Menu
AWS Glue
Developer Guide

Writing Custom Classifiers

You can use grok patterns to classify your data in AWS Glue. A crawler calls a custom classifier using a grok pattern. If the classifier recognizes the data, it returns the classification and schema of the data to the crawler. You might need to define a custom classifier if your data doesn't match any built-in classifiers, or if you want to customize the tables that are created by the crawler.

For more information about creating a classifier using the AWS Glue console, see Working with Classifiers on the AWS Glue Console.

AWS Glue runs custom classifiers before built-in classifiers, in the order you specify. When a crawler finds a classifier that matches the data, the classification string and schema are used in the definition of tables that are written to your AWS Glue Data Catalog.

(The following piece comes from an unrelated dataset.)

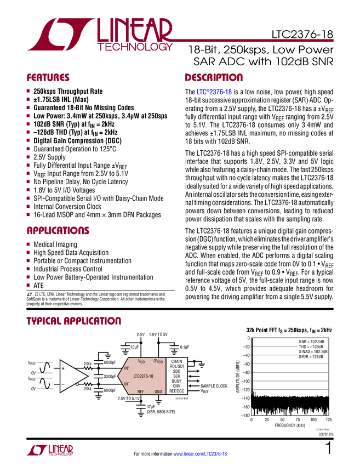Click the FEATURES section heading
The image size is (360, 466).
pyautogui.click(x=48, y=78)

Grok is a tool that is used to parse textual data given a matching pattern. A grok pattern is a named set of regular expressions (regex) that are used to match data one line at a time. AWS Glue uses grok patterns to infer the schema of your data. When a grok pattern matches your data, AWS Glue uses the pattern to determine the structure of your data and map it into fields.

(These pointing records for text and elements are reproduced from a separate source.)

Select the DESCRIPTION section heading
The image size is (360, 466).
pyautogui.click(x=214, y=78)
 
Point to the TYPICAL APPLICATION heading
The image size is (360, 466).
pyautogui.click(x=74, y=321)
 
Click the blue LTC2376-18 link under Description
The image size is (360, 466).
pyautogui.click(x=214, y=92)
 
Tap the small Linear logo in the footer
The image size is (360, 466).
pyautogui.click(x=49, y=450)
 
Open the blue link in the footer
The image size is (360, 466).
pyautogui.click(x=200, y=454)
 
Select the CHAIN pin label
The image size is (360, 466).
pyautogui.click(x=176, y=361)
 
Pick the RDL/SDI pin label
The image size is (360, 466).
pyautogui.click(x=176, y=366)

AWS Glue provides many built-in patterns, or you can define your own. You can create a grok pattern using built-in patterns and custom patterns in your custom classifier definition. You can tailor a grok pattern to classify custom text file formats.

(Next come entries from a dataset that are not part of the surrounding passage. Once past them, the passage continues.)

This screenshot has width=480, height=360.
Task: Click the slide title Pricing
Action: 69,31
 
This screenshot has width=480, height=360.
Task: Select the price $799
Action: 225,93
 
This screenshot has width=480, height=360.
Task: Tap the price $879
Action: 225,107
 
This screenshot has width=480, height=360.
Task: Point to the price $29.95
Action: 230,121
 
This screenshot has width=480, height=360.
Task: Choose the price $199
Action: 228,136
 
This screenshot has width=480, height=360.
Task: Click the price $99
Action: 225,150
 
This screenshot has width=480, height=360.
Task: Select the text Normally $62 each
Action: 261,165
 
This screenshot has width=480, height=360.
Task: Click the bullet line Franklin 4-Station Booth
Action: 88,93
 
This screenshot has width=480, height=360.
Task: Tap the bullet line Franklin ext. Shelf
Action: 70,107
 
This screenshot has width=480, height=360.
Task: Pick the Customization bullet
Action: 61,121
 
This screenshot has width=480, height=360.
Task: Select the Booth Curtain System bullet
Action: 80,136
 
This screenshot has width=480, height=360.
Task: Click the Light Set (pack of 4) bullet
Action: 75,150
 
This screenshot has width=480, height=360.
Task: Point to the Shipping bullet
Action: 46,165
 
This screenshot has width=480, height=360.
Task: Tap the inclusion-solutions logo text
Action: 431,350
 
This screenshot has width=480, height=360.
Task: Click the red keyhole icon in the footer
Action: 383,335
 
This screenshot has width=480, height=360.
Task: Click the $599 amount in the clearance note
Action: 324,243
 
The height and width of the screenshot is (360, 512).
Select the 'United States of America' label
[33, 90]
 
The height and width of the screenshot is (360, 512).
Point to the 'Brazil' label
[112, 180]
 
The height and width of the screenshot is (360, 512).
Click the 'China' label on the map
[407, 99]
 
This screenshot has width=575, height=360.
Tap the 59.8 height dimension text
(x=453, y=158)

The following is the basic syntax for the components of a grok pattern:

Copy
%{PATTERN:field-name}

Data that matches the named PATTERN is mapped to the field-name column in the schema, with a default data type of string. Optionally, the data type for the field can be cast to byte, boolean, double, short, int, long, or float in the resulting schema.

Copy
%{PATTERN:field-name:data-type}

For example, to cast a num field to an int data type, you can use this pattern:

Copy
%{NUMBER:num:int}

Patterns can be composed of other patterns. For example, you can have a pattern for a SYSLOG time stamp that is defined by patterns for month, day of the month, and time.

Copy
SYSLOGTIMESTAMP %{MONTH}+%{MONTHDAY}%{TIME}

Note

Grok patterns can process only one line at a time. Multiple-line patterns are not supported. Also, line breaks within a pattern are not supported.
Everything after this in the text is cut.